> **WHAT TO DO**: Only one stretch of the listing below is wanted. Give it again exactly, from the line with "Open the curve" through the line with "Image resolution: width=2298".

> **DATA LISTING**:
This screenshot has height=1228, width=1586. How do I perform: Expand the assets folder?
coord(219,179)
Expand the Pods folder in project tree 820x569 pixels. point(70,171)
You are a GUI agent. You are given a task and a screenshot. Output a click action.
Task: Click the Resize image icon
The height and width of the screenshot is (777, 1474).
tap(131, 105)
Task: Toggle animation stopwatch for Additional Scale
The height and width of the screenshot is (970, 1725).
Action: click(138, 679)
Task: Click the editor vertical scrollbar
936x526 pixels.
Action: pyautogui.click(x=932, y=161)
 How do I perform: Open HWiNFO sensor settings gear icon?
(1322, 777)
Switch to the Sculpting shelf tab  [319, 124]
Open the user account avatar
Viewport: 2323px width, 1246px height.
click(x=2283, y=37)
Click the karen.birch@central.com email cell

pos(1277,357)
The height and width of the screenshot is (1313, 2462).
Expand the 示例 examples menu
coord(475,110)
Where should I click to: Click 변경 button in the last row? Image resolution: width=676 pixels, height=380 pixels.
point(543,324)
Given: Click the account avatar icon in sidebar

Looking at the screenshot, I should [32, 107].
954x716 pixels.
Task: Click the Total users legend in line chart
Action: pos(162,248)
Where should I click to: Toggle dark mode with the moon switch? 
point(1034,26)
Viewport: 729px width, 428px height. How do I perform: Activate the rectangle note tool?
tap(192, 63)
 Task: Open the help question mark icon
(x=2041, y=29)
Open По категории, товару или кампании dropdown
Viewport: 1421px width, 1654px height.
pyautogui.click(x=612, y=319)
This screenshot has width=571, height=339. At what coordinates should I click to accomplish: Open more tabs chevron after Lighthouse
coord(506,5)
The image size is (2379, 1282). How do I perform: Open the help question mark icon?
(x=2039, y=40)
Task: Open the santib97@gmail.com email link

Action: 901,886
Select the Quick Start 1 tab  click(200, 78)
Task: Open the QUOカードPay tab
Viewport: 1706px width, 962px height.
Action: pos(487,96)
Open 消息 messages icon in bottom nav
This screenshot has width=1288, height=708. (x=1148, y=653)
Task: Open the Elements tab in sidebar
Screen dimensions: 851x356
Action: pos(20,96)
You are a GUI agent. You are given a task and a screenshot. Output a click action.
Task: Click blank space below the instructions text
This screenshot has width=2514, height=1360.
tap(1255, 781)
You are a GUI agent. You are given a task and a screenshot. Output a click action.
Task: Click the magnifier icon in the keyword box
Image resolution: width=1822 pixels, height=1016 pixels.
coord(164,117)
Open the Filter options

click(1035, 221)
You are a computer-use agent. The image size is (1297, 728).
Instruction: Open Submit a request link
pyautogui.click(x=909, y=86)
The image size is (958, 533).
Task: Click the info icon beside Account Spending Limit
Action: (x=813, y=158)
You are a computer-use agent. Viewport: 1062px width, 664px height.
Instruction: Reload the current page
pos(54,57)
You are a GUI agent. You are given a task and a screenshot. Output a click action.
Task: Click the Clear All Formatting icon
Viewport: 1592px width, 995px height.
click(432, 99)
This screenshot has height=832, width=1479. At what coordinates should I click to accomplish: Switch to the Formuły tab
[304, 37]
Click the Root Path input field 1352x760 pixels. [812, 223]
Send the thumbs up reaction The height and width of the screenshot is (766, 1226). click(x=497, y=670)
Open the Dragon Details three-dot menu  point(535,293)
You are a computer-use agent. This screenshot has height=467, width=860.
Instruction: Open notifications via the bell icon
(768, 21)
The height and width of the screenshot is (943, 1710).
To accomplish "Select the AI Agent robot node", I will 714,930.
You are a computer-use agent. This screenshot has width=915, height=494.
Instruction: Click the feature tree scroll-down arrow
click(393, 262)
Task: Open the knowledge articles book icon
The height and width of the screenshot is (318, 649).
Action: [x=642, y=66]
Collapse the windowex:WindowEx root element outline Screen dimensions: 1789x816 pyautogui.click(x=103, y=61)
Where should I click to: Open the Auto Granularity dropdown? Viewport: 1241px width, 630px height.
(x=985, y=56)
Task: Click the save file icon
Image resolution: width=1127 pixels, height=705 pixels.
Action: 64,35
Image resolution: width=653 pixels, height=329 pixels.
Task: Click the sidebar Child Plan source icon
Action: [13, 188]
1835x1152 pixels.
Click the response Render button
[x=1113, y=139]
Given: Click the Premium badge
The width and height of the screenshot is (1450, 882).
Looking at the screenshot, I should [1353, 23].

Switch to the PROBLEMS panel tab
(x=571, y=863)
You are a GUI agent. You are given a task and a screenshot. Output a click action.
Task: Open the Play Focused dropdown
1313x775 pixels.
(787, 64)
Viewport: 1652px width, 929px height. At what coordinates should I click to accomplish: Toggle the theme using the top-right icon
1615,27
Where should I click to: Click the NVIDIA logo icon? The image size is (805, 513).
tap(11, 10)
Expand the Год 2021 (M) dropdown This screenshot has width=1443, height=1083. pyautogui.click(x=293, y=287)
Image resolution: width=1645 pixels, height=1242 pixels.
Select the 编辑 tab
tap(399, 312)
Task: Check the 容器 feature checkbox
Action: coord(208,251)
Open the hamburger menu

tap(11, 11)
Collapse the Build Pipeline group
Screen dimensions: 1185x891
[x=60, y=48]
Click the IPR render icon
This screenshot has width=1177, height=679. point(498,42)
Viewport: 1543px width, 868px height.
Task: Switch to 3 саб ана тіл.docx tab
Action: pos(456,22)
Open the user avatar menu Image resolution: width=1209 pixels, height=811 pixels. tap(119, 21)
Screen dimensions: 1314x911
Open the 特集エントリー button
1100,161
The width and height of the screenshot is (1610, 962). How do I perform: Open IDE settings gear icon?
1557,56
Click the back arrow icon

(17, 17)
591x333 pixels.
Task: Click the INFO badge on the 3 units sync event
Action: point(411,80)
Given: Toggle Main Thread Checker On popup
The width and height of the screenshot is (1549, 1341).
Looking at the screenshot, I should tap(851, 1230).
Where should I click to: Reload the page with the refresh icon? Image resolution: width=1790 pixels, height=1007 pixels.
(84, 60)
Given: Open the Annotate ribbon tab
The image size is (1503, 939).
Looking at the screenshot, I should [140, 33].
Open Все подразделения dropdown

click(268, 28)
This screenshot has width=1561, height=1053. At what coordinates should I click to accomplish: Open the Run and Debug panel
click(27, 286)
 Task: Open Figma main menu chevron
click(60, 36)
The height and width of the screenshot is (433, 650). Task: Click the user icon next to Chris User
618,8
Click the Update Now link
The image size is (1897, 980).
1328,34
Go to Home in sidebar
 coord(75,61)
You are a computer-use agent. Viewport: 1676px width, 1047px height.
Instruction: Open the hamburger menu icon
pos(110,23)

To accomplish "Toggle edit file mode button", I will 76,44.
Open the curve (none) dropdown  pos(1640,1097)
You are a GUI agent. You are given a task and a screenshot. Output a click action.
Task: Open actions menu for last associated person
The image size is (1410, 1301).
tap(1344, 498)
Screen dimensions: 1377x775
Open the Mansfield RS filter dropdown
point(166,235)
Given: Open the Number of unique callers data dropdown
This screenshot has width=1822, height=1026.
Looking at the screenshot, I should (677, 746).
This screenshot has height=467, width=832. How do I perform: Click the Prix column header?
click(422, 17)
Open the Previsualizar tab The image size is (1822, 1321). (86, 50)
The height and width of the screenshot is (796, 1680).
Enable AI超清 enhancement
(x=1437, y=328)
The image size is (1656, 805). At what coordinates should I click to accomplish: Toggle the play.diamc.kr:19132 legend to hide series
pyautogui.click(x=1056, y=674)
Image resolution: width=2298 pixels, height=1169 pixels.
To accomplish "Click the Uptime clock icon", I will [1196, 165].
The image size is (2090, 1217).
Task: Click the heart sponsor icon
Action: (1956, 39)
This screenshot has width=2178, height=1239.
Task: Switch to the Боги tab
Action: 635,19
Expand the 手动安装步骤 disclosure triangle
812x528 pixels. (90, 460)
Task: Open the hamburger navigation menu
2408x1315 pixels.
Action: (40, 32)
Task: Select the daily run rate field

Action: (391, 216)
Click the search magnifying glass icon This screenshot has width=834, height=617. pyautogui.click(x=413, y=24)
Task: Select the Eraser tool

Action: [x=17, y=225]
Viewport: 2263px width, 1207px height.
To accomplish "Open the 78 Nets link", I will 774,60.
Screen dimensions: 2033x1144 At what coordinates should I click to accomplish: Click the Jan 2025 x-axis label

> **RESPONSE TO THE EXERCISE**:
Open the curve (none) dropdown  pos(1640,1097)
You are a GUI agent. You are given a task and a screenshot. Output a click action.
Task: Open actions menu for last associated person
The image size is (1410, 1301).
tap(1344, 498)
Screen dimensions: 1377x775
Open the Mansfield RS filter dropdown
point(166,235)
Given: Open the Number of unique callers data dropdown
This screenshot has width=1822, height=1026.
Looking at the screenshot, I should (677, 746).
This screenshot has height=467, width=832. How do I perform: Click the Prix column header?
click(422, 17)
Open the Previsualizar tab The image size is (1822, 1321). (86, 50)
The height and width of the screenshot is (796, 1680).
Enable AI超清 enhancement
(x=1437, y=328)
The image size is (1656, 805). At what coordinates should I click to accomplish: Toggle the play.diamc.kr:19132 legend to hide series
pyautogui.click(x=1056, y=674)
Image resolution: width=2298 pixels, height=1169 pixels.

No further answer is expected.